What are the Causes of Foundation Movement?

Cracks on the wall

Once you see cracks on your floors or walls, your house might be starting to encounter problems in its foundation. When this happens, you should not wait until it causes further damage to your home. Rather than fixing the damage with a DIY-solution, it is best to get in touch with a basement foundation contractor to help you assess the situation and find the most appropriate and cost-effective solution for your home.

Cracking or distortion on the surface of your drywall or floor is a tell-tale sign that your home is experiencing foundation movement. The soil beneath your home can become unstable, which may weaken the foundation and structure of your home. Below are some of the factors that may cause the foundation of your home to settle or shift.

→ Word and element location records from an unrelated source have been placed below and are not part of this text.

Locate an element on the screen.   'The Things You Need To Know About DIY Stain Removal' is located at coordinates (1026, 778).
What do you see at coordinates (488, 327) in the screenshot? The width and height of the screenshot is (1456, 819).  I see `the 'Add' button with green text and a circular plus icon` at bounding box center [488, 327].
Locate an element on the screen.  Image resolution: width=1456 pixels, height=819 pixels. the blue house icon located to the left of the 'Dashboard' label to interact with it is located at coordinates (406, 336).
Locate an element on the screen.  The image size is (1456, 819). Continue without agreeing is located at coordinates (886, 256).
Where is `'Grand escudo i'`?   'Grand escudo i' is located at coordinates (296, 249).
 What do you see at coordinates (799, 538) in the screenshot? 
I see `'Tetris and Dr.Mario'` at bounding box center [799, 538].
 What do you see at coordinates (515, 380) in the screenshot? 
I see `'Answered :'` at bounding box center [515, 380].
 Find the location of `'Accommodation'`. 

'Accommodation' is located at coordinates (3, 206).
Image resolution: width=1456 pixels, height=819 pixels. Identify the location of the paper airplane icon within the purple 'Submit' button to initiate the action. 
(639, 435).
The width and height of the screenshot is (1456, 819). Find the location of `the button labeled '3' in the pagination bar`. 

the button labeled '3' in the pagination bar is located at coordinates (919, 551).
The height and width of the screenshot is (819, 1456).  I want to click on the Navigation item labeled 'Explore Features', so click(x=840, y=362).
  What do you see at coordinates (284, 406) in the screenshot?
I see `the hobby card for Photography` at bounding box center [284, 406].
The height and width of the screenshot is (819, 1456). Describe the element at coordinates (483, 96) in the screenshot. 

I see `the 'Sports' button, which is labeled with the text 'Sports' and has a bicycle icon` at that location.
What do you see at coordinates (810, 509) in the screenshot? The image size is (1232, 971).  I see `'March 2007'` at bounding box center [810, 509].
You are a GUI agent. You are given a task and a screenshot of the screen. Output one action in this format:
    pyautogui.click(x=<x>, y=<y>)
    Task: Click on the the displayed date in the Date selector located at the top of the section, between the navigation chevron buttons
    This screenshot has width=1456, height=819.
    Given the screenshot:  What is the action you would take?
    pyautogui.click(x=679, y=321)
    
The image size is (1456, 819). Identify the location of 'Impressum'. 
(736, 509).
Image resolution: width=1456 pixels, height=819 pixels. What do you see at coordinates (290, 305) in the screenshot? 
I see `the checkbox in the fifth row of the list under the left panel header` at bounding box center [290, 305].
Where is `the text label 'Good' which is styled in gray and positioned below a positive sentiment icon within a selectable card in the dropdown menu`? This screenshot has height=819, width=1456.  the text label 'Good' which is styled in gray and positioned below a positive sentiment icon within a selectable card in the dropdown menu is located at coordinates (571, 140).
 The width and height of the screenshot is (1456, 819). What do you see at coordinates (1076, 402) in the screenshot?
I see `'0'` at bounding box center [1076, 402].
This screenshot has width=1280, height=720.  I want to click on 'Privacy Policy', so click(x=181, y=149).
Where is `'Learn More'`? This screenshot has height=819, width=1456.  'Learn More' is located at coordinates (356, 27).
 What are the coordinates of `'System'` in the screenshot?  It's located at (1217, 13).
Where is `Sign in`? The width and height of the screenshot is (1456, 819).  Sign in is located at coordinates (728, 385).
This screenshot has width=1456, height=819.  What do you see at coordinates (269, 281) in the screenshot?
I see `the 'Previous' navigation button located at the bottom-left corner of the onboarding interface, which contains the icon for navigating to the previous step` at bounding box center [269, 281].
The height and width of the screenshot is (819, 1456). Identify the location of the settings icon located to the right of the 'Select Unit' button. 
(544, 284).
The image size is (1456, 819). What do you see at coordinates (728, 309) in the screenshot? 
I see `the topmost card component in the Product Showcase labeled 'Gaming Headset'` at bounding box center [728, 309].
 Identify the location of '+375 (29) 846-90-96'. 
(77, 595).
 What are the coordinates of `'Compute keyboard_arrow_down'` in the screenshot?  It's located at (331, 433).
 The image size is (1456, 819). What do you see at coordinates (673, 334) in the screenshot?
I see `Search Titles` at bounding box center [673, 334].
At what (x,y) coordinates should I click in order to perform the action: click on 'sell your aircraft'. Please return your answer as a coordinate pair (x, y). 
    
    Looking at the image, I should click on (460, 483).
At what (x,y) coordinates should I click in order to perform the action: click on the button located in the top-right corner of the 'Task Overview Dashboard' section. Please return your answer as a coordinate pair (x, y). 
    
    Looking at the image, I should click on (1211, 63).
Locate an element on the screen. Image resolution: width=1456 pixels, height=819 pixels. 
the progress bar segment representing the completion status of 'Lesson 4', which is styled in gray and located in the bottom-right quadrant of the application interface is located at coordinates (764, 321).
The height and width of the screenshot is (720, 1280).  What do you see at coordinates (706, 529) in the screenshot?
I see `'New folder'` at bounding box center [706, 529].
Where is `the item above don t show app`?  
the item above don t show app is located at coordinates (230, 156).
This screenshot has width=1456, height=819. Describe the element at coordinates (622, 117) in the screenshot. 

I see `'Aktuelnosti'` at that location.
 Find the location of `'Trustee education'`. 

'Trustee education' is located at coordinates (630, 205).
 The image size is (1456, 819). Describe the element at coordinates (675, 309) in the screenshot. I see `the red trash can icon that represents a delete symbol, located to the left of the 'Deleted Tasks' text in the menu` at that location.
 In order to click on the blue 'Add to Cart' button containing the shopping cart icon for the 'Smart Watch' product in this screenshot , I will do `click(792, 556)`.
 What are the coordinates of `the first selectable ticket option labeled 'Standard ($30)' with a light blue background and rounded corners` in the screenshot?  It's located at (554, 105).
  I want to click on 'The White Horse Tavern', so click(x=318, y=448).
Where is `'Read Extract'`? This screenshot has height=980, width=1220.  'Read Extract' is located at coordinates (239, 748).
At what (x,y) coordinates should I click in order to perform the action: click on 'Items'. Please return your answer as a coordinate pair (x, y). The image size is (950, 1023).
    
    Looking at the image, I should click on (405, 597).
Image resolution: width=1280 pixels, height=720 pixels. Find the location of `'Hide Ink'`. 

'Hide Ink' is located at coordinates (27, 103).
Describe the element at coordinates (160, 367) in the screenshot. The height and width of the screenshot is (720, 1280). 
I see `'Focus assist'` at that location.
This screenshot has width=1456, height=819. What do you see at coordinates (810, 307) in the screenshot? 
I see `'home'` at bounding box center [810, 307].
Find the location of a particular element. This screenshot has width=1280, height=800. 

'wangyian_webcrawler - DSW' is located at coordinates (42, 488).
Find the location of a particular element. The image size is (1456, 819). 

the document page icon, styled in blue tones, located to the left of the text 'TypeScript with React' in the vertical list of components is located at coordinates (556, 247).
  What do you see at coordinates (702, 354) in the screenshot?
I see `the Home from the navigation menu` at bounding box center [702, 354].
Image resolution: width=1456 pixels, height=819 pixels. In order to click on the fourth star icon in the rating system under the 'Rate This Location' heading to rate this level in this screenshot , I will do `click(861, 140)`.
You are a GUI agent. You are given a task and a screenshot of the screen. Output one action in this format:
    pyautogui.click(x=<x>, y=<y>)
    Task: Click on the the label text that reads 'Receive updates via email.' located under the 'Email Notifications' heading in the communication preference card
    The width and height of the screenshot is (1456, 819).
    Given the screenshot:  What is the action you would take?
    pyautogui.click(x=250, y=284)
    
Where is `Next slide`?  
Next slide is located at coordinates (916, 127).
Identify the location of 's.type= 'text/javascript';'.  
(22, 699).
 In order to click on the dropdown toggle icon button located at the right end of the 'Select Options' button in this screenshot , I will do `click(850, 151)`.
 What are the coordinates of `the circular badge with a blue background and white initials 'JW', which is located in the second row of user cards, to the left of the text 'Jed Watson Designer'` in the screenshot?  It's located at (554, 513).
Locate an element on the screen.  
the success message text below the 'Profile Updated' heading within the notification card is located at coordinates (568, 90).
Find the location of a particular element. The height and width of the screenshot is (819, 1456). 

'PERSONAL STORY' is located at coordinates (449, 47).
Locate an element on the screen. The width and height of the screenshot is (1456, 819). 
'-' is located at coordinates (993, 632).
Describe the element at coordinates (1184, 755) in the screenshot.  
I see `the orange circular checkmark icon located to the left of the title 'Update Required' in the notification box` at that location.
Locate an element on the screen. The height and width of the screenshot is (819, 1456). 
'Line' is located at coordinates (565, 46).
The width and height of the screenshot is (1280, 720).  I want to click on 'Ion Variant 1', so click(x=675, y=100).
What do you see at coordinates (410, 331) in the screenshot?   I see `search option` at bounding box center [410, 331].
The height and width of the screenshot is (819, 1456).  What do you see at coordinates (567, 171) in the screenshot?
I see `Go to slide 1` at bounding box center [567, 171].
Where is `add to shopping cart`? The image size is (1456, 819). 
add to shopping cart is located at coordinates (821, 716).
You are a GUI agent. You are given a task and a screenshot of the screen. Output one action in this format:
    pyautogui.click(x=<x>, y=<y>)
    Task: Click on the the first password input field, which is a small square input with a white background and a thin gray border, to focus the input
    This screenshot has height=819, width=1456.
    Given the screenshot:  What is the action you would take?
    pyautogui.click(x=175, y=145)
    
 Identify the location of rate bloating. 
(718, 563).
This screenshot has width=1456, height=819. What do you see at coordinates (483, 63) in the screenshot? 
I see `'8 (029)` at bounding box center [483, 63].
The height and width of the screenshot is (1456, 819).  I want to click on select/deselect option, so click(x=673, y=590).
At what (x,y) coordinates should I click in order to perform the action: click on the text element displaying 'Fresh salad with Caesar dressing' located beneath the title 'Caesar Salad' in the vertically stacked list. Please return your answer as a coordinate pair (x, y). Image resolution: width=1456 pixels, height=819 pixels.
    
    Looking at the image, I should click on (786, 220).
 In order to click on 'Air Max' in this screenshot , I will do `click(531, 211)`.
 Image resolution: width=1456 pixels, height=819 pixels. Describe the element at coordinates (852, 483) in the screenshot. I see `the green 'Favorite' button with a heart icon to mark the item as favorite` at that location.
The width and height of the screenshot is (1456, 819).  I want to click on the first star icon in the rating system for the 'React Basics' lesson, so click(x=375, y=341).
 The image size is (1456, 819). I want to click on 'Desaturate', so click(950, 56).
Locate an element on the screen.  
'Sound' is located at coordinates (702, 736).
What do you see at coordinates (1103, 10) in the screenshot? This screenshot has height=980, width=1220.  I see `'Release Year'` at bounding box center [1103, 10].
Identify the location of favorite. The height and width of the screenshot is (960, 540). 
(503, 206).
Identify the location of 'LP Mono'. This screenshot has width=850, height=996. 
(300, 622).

Soil health is the most common reason that may cause structural defects in your home’s foundation. Foundations need to be built on good soil so it can support the load of your home’s structure. Soil such as clay, peat, gravel, sand, or loam each have different properties that can affect your foundation differently. Several soil types can be combined so they can form a strong and stable subsoil foundation for your home. Varying weather conditions can cause soil to shift, crumble, or expand. It is important for you to know what types of soil is around your home’s foundation so you and your foundation repair contractor will be able to address foundation issues properly.


Waterproofing home

Varying levels of moisture at your foundation may pose structural problems in your foundation.

Heavy rains or melting snow can cause water to collect at the foundation of your house and result in saturation. Oversaturation causes the soil to swell and exert pressure on your foundation. It may also turn the soil into mud or slush and cause the foundation to drop. Too much water not only creates foundation movement but it can also cause other problems in your home. Water may soak through your basement floor and crawlspaces, making these areas an ideal home for molds, allergens, and insects.

Lack of moisture also affects the strength of your home’s foundation. Dryness of the soil or ground due to drought or mature vegetation can cause the soil beneath or around the foundation of your home to shrink or be displaced.


Plants and trees can make your backyard look more relaxing and attractive but growing them on the wrong location can affect your home’s foundation. When planning the landscape of your yard or garden, make sure not to plant trees and shrubs too close to your house. Tree roots can grow up to two or three times its height and can move easily through your home’s foundation. This may cause the soil to shift underneath, especially if your foundation subsoil consists of loose dirt and rocks.

No matter how small, as soon as you suspect movement in your home’s foundation, you should immediately have it checked by a professional. If you ignore the warning signs, you might regret it in the long run as they may lead to more serious damage and expensive repair costs.